**DESCRIPTION OF THE TASK:** Among the entries that follow, how many lines contain the string "width"? Answer with that number only.

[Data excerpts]
* * * * * * *
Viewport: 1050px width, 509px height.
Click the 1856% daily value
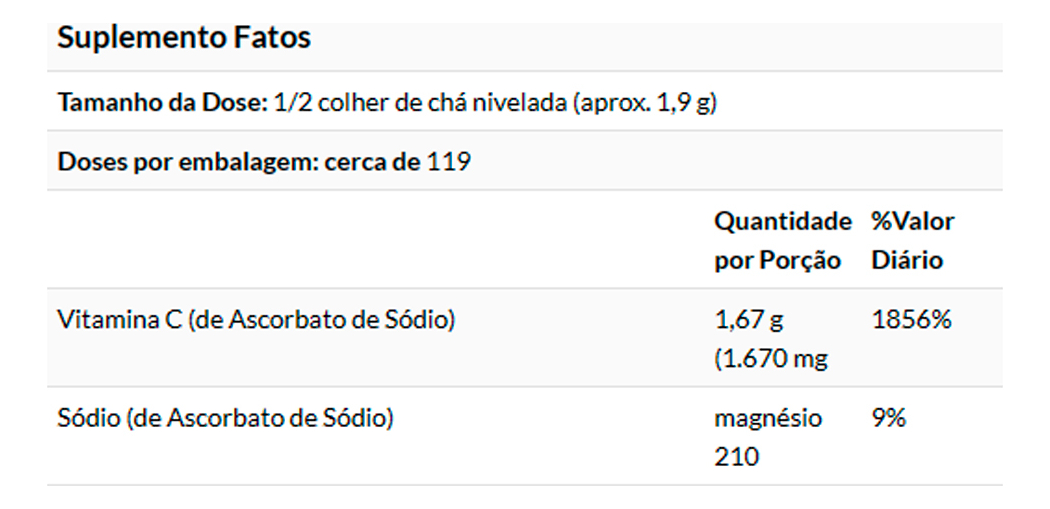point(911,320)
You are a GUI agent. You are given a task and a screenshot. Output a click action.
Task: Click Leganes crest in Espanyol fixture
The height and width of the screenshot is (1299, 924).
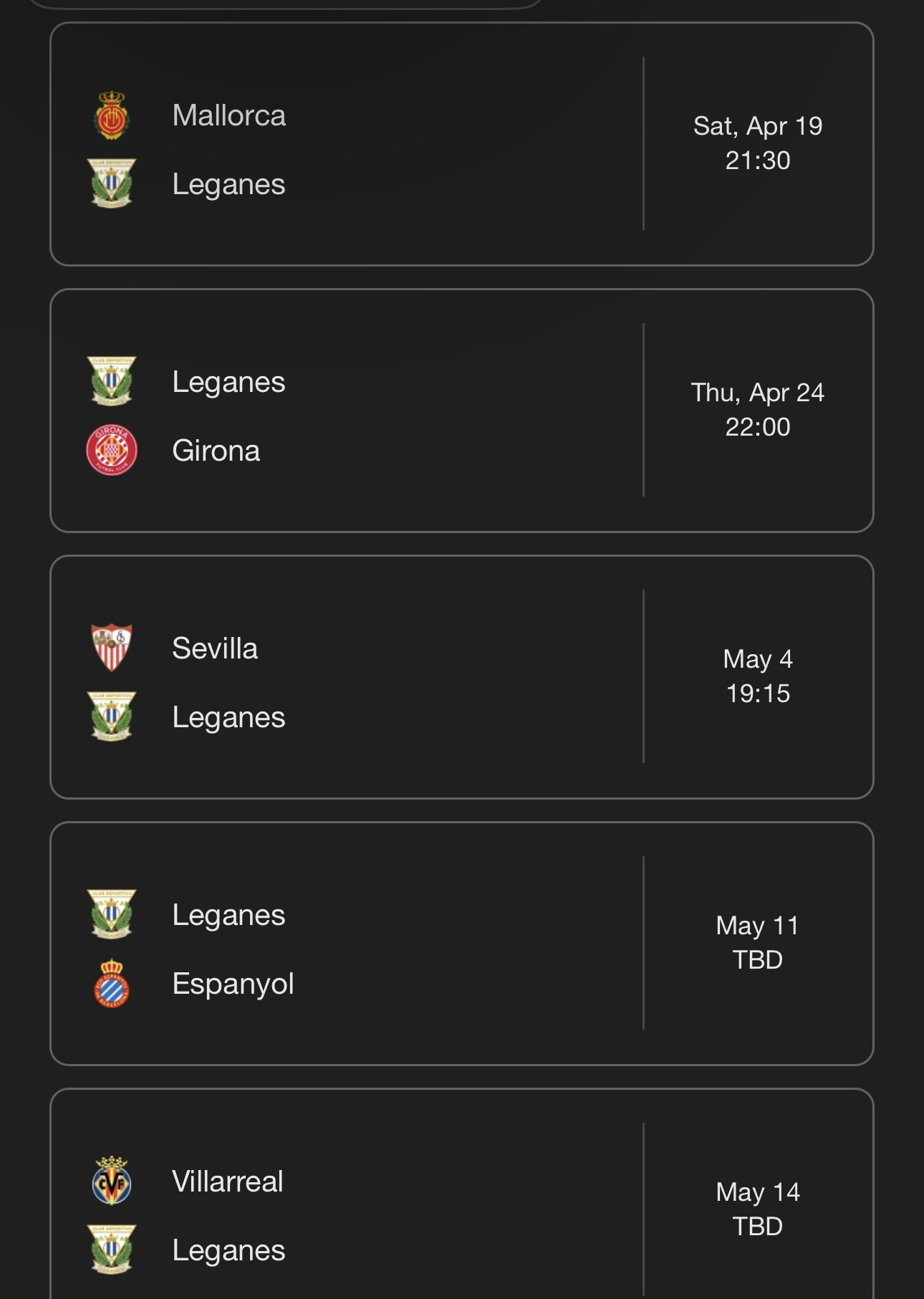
* * * * * * *
**WRITTEN REPLY:** 2